# RECORD EXCERPTS
•••

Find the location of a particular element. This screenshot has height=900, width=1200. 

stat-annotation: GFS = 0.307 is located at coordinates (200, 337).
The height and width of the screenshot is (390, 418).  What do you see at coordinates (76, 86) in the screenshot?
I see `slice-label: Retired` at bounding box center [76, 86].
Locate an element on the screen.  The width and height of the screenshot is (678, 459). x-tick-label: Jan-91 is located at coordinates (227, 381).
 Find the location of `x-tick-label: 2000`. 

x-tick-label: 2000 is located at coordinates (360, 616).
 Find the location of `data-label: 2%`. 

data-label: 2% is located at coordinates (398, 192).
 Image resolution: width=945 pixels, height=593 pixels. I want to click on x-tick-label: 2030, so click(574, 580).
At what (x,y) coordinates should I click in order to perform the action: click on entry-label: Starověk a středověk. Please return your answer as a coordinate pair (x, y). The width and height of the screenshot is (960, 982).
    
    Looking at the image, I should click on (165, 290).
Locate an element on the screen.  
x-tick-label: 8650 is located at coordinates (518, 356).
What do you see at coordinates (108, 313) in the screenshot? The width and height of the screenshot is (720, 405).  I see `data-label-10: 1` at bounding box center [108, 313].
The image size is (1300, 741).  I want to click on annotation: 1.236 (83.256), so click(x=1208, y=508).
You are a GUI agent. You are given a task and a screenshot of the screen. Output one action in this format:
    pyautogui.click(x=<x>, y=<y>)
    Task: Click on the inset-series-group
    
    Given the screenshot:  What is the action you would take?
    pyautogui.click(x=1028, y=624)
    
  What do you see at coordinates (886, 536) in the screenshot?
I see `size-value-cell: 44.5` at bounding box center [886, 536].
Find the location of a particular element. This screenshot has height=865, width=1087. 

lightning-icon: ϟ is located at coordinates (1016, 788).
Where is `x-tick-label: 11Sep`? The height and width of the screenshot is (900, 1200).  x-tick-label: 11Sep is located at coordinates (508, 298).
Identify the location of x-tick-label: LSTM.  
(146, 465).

•••

# DESCRIPTION OF THE TASK
Could you reproduce all of the records above as a numbered list, one line per item, with the blank lines dropped?

# YOUR RESPONSE
1. Find the location of a particular element. This screenshot has height=900, width=1200. 
2. stat-annotation: GFS = 0.307 is located at coordinates (200, 337).
3. The height and width of the screenshot is (390, 418).  What do you see at coordinates (76, 86) in the screenshot?
4. I see `slice-label: Retired` at bounding box center [76, 86].
5. Locate an element on the screen.  The width and height of the screenshot is (678, 459). x-tick-label: Jan-91 is located at coordinates (227, 381).
6.  Find the location of `x-tick-label: 2000`. 
7. x-tick-label: 2000 is located at coordinates (360, 616).
8.  Find the location of `data-label: 2%`. 
9. data-label: 2% is located at coordinates (398, 192).
10.  Image resolution: width=945 pixels, height=593 pixels. I want to click on x-tick-label: 2030, so click(574, 580).
11. At what (x,y) coordinates should I click in order to perform the action: click on entry-label: Starověk a středověk. Please return your answer as a coordinate pair (x, y). The width and height of the screenshot is (960, 982).
12.     Looking at the image, I should click on (165, 290).
13. Locate an element on the screen.  
14. x-tick-label: 8650 is located at coordinates (518, 356).
15. What do you see at coordinates (108, 313) in the screenshot? The width and height of the screenshot is (720, 405).  I see `data-label-10: 1` at bounding box center [108, 313].
16. The image size is (1300, 741).  I want to click on annotation: 1.236 (83.256), so click(x=1208, y=508).
17. You are a GUI agent. You are given a task and a screenshot of the screen. Output one action in this format:
18.     pyautogui.click(x=<x>, y=<y>)
19.     Task: Click on the inset-series-group
20.     Given the screenshot:  What is the action you would take?
21.     pyautogui.click(x=1028, y=624)
22.   What do you see at coordinates (886, 536) in the screenshot?
23. I see `size-value-cell: 44.5` at bounding box center [886, 536].
24. Find the location of a particular element. This screenshot has height=865, width=1087. 
25. lightning-icon: ϟ is located at coordinates (1016, 788).
26. Where is `x-tick-label: 11Sep`? The height and width of the screenshot is (900, 1200).  x-tick-label: 11Sep is located at coordinates (508, 298).
27. Identify the location of x-tick-label: LSTM.  
28. (146, 465).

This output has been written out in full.